** Begin Data entries **
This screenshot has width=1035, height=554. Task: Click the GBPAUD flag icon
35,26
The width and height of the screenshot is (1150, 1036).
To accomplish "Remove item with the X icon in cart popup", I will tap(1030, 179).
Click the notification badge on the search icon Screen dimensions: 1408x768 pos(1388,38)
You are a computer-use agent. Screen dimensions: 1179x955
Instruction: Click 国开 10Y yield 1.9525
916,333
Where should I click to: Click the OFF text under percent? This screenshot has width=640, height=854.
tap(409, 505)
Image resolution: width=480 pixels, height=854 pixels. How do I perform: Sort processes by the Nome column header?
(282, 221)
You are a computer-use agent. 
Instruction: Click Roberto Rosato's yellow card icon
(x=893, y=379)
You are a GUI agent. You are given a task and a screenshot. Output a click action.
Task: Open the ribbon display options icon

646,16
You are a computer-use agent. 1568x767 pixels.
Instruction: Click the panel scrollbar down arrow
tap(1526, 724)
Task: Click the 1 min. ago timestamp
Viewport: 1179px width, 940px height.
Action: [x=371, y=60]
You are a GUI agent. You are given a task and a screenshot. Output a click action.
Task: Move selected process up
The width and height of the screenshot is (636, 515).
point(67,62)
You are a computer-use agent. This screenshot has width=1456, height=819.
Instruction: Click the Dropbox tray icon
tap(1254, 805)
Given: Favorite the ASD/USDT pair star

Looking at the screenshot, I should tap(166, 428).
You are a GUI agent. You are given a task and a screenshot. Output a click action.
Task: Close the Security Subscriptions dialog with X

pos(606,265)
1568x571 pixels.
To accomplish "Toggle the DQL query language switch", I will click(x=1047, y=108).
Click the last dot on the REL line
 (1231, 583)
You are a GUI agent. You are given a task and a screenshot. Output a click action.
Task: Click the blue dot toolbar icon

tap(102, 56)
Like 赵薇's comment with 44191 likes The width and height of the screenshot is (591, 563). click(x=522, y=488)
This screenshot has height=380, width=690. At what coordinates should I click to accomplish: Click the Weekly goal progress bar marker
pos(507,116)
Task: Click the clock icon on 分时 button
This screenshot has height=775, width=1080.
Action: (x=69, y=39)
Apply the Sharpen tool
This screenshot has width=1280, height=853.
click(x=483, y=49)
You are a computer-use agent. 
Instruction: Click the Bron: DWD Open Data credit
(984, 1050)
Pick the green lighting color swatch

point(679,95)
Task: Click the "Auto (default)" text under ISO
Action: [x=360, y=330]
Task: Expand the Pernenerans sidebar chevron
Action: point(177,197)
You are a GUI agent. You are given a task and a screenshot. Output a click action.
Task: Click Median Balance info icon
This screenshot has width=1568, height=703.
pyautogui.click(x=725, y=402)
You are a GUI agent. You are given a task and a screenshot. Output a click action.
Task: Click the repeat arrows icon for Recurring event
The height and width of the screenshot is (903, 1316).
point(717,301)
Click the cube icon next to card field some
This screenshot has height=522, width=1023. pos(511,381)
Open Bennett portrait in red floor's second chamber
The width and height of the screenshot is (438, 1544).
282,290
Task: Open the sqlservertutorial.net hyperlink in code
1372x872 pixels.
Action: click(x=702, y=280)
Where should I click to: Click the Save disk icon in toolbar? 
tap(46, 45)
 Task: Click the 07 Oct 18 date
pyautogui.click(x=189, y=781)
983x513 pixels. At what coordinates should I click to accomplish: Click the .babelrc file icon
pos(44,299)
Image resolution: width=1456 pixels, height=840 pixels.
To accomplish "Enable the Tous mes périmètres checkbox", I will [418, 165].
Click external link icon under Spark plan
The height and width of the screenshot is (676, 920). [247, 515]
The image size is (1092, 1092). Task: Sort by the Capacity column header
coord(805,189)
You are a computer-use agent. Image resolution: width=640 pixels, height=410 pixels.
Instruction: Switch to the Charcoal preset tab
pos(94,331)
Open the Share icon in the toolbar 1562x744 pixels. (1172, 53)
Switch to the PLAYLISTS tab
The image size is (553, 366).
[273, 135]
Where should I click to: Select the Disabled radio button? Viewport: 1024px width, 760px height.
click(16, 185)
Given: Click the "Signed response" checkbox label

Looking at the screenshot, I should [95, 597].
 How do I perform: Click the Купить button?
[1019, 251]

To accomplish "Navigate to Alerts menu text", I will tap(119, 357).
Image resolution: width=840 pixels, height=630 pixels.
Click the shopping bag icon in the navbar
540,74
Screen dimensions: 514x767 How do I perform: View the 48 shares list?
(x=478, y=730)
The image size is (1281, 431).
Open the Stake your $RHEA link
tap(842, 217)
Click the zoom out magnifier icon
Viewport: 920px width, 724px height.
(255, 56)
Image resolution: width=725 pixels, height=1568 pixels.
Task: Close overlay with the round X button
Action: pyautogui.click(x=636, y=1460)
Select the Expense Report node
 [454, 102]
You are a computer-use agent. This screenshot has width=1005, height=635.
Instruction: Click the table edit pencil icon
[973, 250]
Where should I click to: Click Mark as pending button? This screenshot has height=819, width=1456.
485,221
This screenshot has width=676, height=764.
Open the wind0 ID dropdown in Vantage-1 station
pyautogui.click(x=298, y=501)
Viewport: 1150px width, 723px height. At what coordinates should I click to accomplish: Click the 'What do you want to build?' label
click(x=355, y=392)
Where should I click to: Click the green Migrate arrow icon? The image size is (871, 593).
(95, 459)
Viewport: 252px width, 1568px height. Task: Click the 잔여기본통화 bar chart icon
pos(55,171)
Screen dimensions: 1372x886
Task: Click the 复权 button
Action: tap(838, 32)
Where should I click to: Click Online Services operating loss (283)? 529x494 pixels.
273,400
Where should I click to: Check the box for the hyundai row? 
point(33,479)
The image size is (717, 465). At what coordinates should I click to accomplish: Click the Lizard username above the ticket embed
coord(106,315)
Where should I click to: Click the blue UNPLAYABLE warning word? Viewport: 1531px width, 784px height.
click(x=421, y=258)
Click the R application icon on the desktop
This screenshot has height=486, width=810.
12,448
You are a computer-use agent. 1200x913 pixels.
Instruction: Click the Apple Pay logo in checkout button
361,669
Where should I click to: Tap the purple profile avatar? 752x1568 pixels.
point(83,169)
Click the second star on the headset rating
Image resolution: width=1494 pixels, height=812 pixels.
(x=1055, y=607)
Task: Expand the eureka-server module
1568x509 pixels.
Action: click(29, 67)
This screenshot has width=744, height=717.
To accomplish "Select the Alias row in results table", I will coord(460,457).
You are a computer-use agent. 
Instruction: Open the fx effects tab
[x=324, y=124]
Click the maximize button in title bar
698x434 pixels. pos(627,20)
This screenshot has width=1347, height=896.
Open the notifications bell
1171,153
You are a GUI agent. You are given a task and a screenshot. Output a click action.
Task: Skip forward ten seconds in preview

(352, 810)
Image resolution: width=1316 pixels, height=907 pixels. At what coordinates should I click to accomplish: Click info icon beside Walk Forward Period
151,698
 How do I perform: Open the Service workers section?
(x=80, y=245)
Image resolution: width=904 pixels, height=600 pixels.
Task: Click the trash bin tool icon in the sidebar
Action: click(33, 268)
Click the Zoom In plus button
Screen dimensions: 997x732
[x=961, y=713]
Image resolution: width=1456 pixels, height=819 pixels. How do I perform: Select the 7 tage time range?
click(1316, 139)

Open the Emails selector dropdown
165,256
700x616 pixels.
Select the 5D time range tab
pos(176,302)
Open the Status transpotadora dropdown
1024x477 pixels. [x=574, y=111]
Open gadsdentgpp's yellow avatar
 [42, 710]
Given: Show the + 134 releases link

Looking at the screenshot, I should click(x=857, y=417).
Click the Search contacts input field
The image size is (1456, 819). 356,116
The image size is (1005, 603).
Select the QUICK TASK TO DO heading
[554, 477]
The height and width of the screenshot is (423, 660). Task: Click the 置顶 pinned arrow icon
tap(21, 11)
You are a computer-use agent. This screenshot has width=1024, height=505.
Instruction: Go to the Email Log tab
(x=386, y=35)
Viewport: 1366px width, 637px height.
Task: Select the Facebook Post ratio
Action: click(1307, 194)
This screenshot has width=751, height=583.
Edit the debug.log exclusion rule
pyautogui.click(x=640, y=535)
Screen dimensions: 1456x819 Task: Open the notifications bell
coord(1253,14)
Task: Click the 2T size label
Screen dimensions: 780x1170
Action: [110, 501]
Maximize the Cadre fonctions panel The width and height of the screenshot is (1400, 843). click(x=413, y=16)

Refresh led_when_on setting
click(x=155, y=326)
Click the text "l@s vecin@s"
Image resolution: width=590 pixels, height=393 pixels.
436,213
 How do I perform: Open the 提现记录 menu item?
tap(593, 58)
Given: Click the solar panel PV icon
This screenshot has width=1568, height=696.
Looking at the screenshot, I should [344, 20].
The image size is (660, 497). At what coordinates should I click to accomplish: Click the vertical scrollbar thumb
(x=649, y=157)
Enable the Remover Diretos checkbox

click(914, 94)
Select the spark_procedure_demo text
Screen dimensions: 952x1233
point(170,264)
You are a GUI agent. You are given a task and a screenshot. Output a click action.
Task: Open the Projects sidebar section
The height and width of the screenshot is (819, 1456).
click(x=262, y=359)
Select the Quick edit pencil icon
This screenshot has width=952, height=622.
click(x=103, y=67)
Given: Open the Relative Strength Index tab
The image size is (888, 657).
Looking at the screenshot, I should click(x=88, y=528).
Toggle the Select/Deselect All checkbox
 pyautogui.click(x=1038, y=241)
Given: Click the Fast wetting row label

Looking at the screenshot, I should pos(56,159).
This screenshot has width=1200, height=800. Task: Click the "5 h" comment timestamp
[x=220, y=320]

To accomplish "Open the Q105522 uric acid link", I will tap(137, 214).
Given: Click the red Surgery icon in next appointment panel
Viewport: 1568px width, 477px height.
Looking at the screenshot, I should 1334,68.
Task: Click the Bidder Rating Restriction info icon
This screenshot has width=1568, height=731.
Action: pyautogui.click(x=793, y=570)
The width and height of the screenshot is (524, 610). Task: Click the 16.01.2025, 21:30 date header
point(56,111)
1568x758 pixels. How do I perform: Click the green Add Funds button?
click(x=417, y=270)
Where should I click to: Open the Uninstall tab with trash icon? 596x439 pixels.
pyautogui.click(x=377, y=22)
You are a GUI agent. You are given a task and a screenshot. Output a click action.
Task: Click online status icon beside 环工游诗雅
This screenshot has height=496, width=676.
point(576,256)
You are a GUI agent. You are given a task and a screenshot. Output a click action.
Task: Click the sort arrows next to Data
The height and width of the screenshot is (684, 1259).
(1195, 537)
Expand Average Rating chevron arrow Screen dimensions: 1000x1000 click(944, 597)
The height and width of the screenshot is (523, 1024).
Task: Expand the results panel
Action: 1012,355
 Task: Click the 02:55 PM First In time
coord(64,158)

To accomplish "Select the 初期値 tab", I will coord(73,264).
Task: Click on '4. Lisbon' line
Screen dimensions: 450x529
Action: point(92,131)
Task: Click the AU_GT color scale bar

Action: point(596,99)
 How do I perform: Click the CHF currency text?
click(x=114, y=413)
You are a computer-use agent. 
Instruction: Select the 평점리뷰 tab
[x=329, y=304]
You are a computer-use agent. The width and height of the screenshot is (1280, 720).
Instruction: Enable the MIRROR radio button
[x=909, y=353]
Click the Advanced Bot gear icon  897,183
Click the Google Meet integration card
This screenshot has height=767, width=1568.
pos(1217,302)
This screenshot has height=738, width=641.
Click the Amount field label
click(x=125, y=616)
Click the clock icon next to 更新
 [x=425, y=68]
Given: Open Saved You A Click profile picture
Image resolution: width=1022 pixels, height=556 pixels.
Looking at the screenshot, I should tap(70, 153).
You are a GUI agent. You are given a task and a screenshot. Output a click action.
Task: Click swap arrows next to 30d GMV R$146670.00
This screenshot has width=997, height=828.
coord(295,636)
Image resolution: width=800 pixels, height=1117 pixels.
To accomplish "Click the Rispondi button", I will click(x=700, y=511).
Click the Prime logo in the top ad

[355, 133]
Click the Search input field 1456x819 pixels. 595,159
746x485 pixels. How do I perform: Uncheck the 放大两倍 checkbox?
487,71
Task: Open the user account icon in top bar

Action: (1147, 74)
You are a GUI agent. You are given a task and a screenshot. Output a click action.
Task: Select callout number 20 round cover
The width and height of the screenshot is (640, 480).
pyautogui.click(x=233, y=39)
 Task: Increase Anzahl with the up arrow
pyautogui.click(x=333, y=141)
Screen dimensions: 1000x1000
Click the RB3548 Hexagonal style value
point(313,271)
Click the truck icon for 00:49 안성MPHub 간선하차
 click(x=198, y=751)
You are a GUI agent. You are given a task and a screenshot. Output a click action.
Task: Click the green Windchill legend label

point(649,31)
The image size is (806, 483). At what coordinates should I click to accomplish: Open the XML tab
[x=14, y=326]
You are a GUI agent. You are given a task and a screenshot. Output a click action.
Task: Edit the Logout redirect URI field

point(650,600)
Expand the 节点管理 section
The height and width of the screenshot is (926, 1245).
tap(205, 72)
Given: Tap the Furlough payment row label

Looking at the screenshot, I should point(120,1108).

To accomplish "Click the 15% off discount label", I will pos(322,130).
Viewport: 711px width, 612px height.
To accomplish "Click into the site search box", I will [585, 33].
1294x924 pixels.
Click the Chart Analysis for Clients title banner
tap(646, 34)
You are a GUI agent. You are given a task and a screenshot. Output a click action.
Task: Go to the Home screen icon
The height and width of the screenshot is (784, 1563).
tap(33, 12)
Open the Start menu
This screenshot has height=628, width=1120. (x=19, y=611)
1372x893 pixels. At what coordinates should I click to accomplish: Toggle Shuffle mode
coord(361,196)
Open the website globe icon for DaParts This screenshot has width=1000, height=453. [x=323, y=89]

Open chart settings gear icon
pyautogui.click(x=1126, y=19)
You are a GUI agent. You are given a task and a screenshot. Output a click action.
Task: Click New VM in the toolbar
** End Data entries **
--- Requirement ---
Rewrite the lines from the line containing "will tap(137, 214)." up to and including the line containing "pyautogui.click(x=377, y=22)", replacing "Uninstall" with "Delete" and leaving everything else unchanged.

--- Exercise answer ---
To accomplish "Open the Q105522 uric acid link", I will tap(137, 214).
Given: Click the red Surgery icon in next appointment panel
Viewport: 1568px width, 477px height.
Looking at the screenshot, I should 1334,68.
Task: Click the Bidder Rating Restriction info icon
This screenshot has width=1568, height=731.
Action: pyautogui.click(x=793, y=570)
The width and height of the screenshot is (524, 610). Task: Click the 16.01.2025, 21:30 date header
point(56,111)
1568x758 pixels. How do I perform: Click the green Add Funds button?
click(x=417, y=270)
Where should I click to: Open the Delete tab with trash icon? 596x439 pixels.
pyautogui.click(x=377, y=22)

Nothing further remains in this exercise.